[Stored items from a collection]

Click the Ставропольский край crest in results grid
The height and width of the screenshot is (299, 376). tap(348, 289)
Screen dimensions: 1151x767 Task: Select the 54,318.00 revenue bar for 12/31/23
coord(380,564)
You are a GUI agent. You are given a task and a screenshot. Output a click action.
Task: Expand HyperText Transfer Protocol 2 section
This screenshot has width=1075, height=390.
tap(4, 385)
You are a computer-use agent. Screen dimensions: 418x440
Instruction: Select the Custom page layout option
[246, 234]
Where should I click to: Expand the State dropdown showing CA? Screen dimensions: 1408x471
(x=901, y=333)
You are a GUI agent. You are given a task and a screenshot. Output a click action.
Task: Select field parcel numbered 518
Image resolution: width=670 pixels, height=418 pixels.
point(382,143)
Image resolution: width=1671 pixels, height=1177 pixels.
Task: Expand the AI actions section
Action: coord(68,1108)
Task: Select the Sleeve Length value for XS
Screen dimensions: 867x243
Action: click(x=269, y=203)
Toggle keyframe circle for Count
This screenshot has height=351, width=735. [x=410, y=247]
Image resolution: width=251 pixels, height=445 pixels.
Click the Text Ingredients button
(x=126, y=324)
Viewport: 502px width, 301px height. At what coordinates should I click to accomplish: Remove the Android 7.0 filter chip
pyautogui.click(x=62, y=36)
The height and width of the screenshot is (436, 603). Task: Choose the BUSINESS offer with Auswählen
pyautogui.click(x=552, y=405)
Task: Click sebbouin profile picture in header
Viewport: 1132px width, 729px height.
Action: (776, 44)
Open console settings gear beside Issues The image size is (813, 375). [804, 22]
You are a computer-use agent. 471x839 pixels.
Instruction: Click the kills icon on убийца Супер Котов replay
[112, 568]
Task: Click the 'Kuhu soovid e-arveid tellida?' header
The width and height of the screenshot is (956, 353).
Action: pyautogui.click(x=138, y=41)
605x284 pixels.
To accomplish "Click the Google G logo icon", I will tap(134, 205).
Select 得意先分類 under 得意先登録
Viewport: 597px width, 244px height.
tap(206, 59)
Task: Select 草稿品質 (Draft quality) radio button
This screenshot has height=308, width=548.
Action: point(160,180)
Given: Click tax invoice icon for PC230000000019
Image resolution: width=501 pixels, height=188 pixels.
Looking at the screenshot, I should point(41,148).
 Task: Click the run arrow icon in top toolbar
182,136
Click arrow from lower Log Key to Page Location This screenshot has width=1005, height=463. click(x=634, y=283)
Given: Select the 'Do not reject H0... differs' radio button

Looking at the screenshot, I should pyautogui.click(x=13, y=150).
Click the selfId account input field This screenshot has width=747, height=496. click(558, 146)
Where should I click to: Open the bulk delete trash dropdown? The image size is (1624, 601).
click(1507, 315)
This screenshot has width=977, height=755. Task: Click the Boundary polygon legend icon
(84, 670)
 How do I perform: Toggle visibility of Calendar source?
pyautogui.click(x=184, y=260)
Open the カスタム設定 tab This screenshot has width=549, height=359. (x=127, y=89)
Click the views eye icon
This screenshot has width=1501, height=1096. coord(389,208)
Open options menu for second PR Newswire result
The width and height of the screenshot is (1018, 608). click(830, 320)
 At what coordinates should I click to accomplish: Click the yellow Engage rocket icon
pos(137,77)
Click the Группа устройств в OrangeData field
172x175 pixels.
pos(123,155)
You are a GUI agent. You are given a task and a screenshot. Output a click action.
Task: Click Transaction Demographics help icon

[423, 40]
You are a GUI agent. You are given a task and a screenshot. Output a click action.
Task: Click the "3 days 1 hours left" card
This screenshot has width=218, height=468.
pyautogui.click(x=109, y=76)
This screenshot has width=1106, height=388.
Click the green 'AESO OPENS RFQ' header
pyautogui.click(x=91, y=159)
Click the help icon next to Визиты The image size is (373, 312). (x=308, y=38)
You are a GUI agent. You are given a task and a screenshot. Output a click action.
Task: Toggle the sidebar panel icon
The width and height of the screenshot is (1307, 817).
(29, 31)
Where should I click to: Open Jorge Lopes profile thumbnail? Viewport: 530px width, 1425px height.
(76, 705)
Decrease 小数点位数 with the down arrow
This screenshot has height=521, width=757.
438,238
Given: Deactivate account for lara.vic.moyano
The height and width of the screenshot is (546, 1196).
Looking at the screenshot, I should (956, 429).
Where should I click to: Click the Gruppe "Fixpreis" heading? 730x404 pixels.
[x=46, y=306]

• _Do this_:
Output the data from the line containing "Decrease 小数点位数 with the down arrow" through the end of the data, inclusive, as a two-column CSV with the headers request and answer. Put one row per request, place each field in double quotes, and replace any line breaks inside a field with spaces.

• _Result_:
request,answer
"Decrease 小数点位数 with the down arrow This screenshot has height=521, width=757.","438,238"
"Given: Deactivate account for lara.vic.moyano The height and width of the screenshot is (546, 1196).","Looking at the screenshot, I should (956, 429)."
"Where should I click to: Click the Gruppe ""Fixpreis"" heading? 730x404 pixels.","[x=46, y=306]"